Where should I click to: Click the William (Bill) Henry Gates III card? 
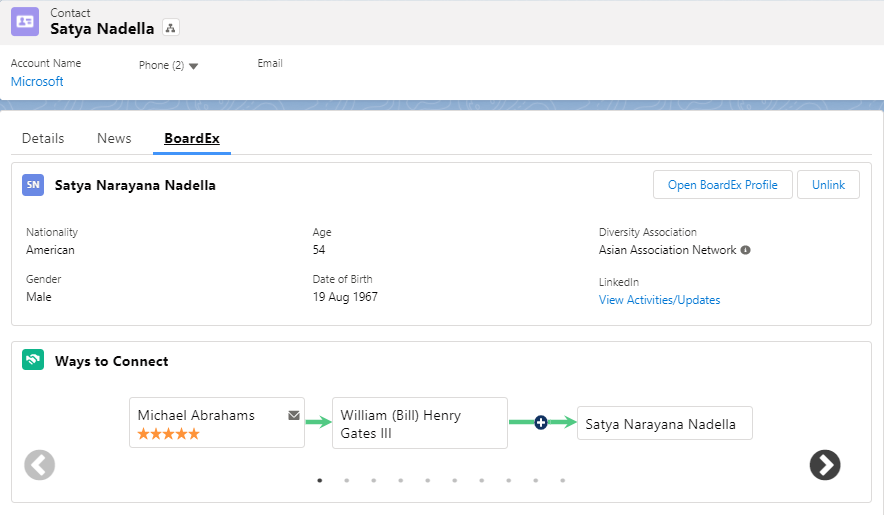point(420,424)
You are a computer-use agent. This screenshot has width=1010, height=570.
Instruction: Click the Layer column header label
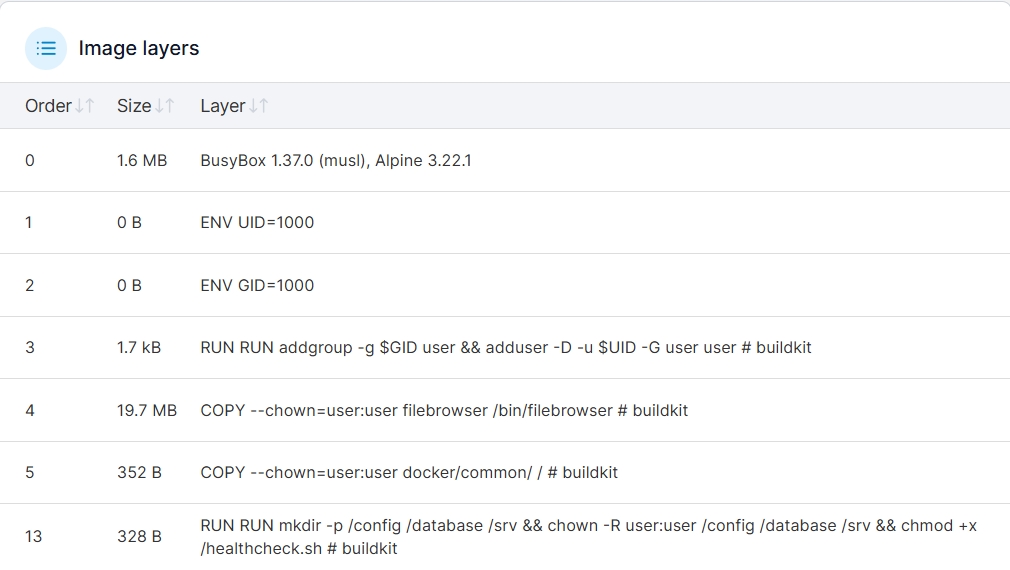(222, 106)
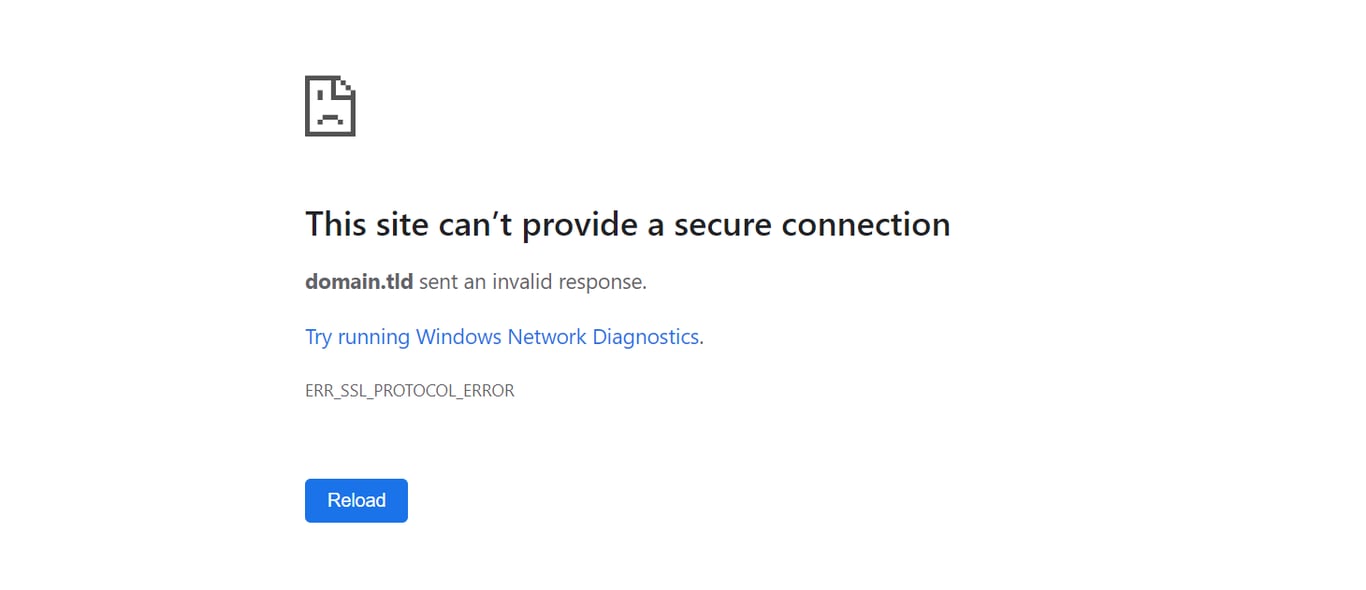
Task: Click the left eye of the sad page icon
Action: (320, 95)
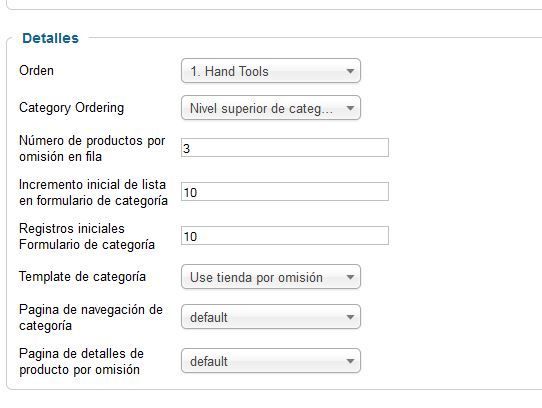Click the products per row input field
This screenshot has height=408, width=542.
click(285, 148)
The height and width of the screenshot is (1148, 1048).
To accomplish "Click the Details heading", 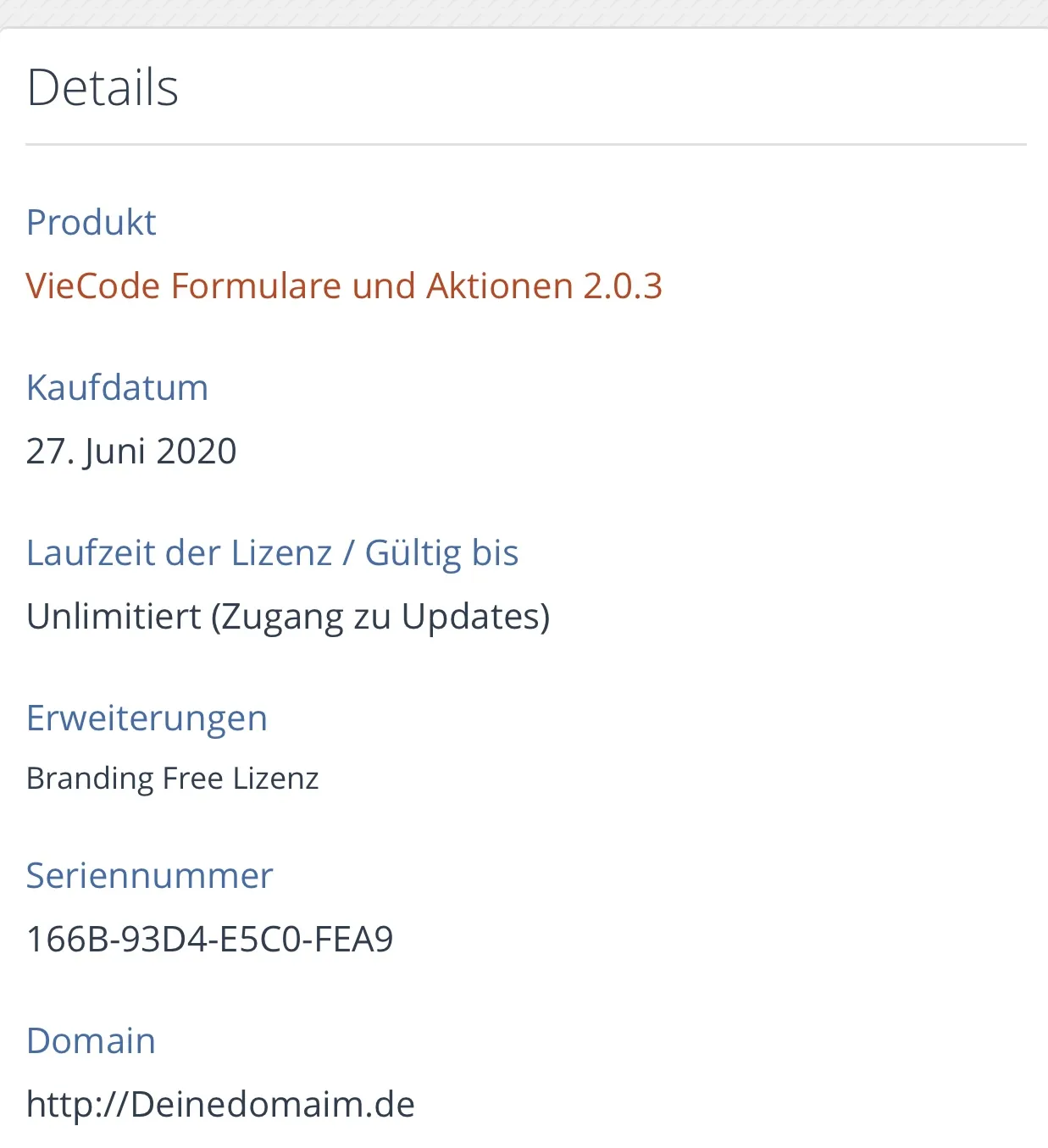I will click(103, 87).
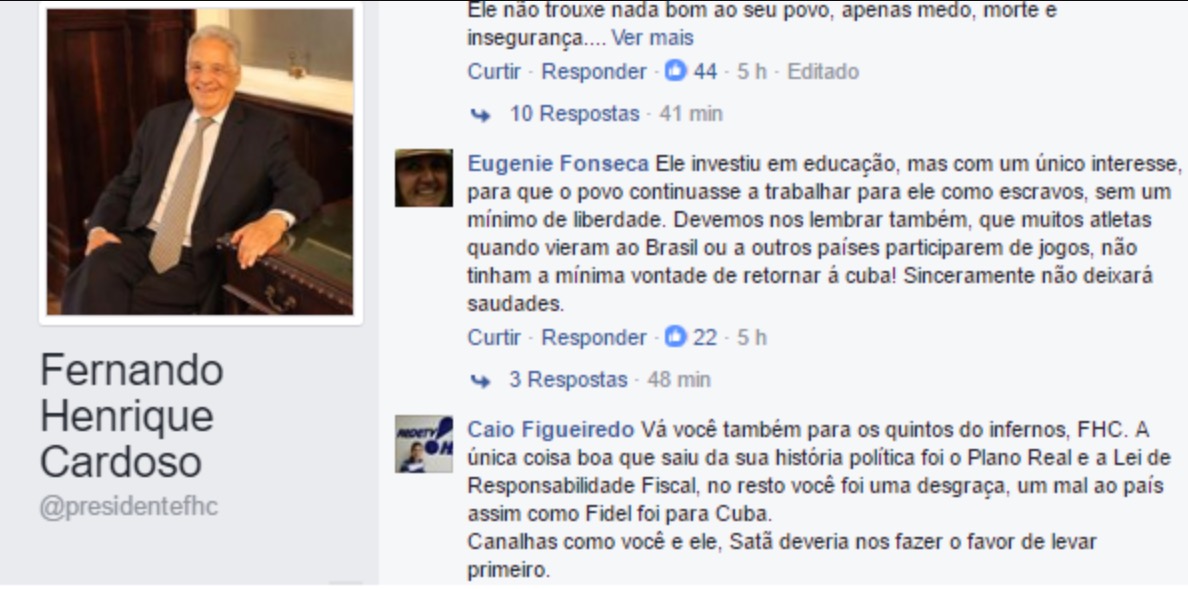Click the @presidentefhc username handle
Screen dimensions: 1188x589
(x=129, y=507)
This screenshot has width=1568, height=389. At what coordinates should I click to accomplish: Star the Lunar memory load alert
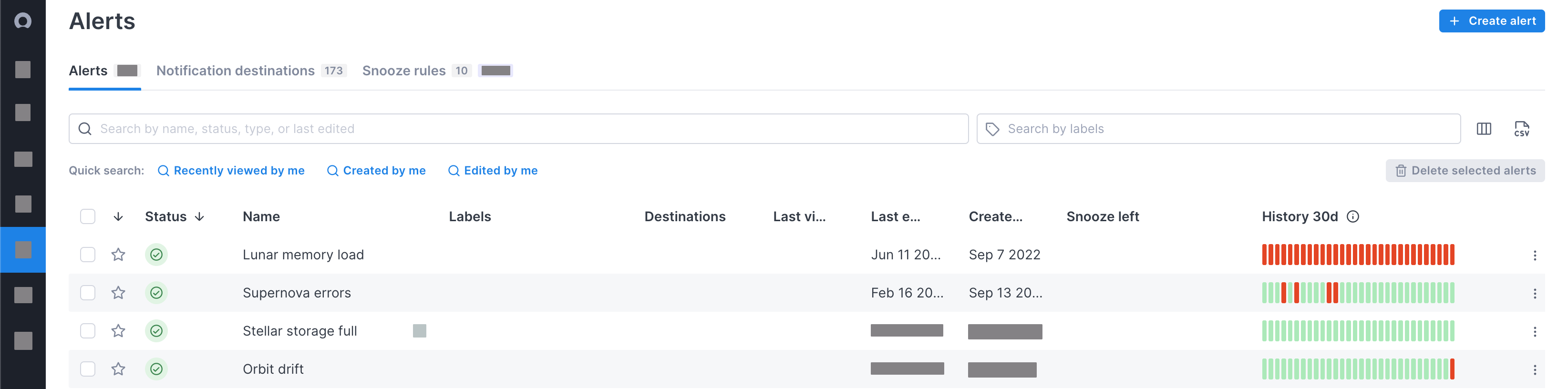click(117, 255)
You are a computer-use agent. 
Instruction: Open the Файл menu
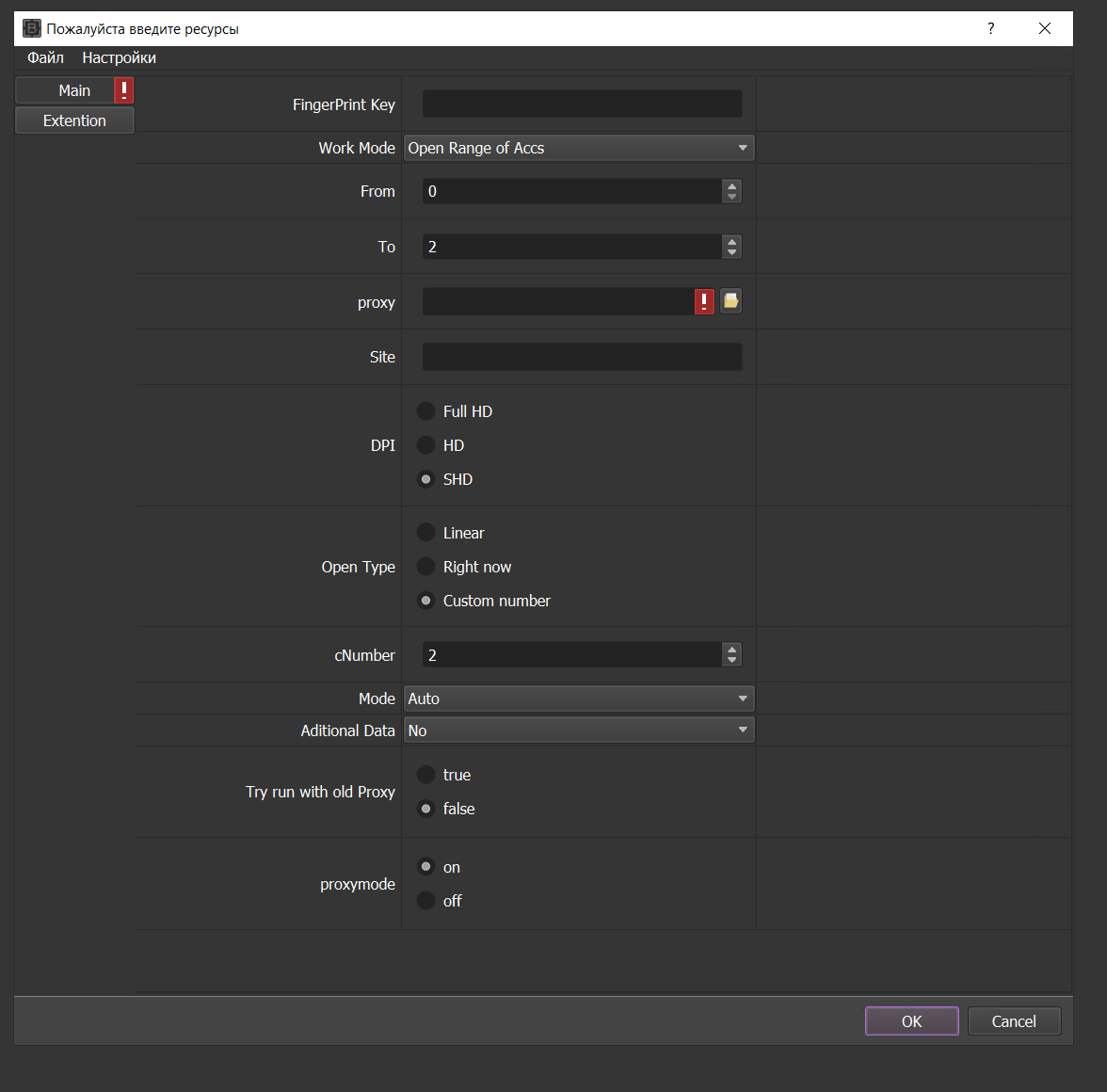tap(45, 57)
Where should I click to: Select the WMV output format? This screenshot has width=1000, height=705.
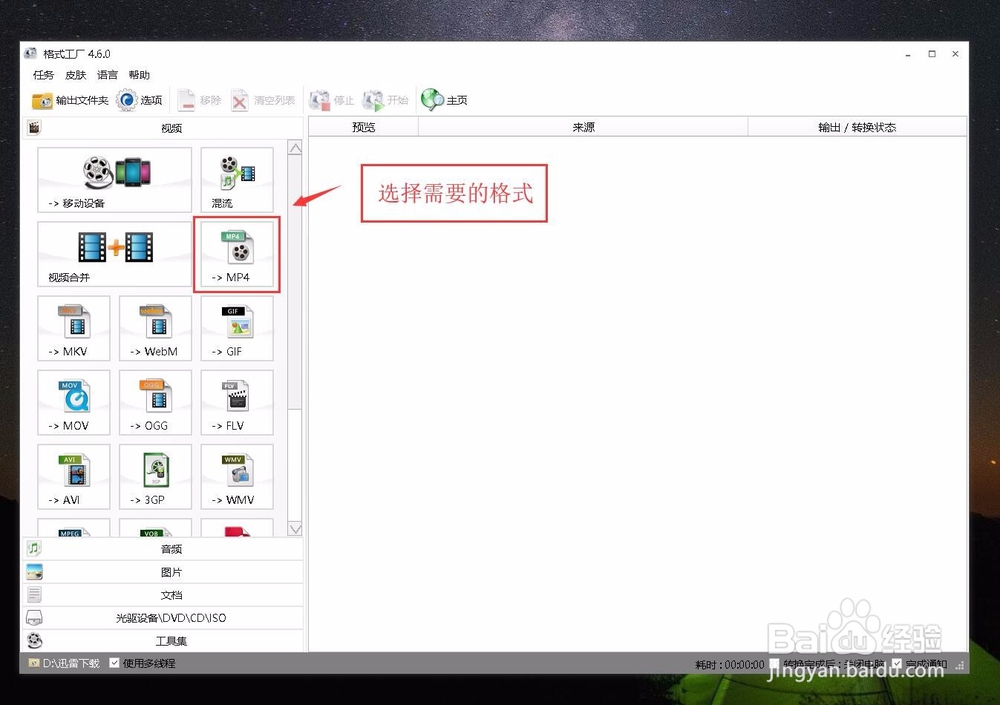pyautogui.click(x=236, y=477)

****

→ **WHAT THIS TASK INVOLVES**
Going through the material above, tally the lines holding "computer" and give the number alone.

→ **EXPECTED OUTPUT**
2